Aim of the exercise -
Among the entries that follow, the required portion opens with the line containing "RPG a Day 2026 Day 22 – Grit (706, 515)" and closes with the line containing "Comments feed (673, 707)". Give that portion again exactly, and nothing else.

Supplied information -
- - - -

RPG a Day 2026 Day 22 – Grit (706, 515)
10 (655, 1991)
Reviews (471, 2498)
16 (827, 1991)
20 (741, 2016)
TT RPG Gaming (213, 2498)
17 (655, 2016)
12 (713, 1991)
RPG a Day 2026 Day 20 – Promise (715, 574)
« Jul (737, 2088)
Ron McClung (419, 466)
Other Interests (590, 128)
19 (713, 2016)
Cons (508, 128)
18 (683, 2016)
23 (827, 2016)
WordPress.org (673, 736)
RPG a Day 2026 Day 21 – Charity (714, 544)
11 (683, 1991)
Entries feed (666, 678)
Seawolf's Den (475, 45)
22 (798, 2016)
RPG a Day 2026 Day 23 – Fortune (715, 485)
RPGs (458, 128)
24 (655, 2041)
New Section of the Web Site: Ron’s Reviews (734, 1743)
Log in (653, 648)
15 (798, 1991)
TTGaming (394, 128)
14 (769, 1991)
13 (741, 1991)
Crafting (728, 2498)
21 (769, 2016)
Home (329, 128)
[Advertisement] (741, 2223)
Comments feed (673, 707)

- - - -

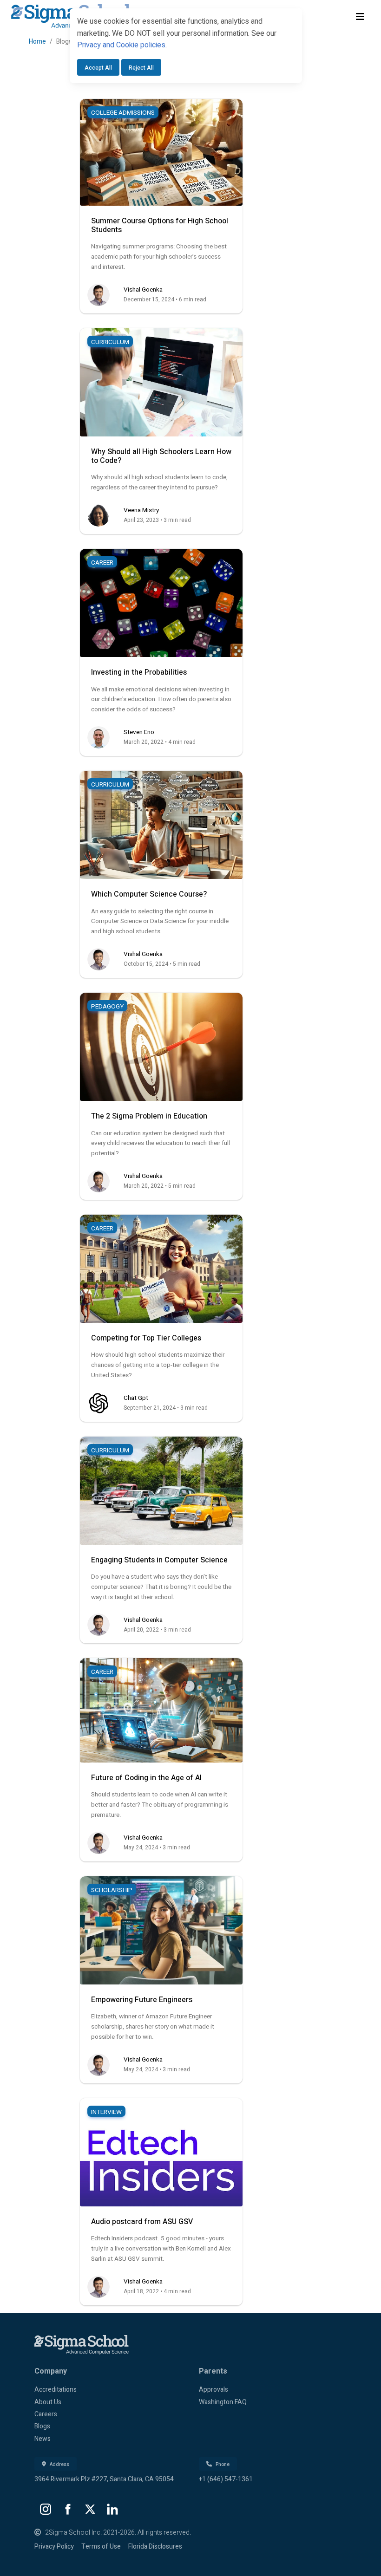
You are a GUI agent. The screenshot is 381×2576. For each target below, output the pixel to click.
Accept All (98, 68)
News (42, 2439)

- - - -

Expected output -
RPG a Day 2026 Day 22 – Grit (706, 515)
10 (655, 1991)
Reviews (471, 2498)
16 (827, 1991)
20 (741, 2016)
TT RPG Gaming (213, 2498)
17 (655, 2016)
12 (713, 1991)
RPG a Day 2026 Day 20 – Promise (715, 574)
« Jul (737, 2088)
Ron McClung (419, 466)
Other Interests (590, 128)
19 (713, 2016)
Cons (508, 128)
18 (683, 2016)
23 (827, 2016)
WordPress.org (673, 736)
RPG a Day 2026 Day 21 – Charity (714, 544)
11 (683, 1991)
Entries feed (666, 678)
Seawolf's Den (475, 45)
22 (798, 2016)
RPG a Day 2026 Day 23 – Fortune (715, 485)
RPGs (458, 128)
24 (655, 2041)
New Section of the Web Site: Ron’s Reviews (734, 1743)
Log in (653, 648)
15 (798, 1991)
TTGaming (394, 128)
14 (769, 1991)
13 (741, 1991)
Crafting (728, 2498)
21 (769, 2016)
Home (329, 128)
[Advertisement] (741, 2223)
Comments feed (673, 707)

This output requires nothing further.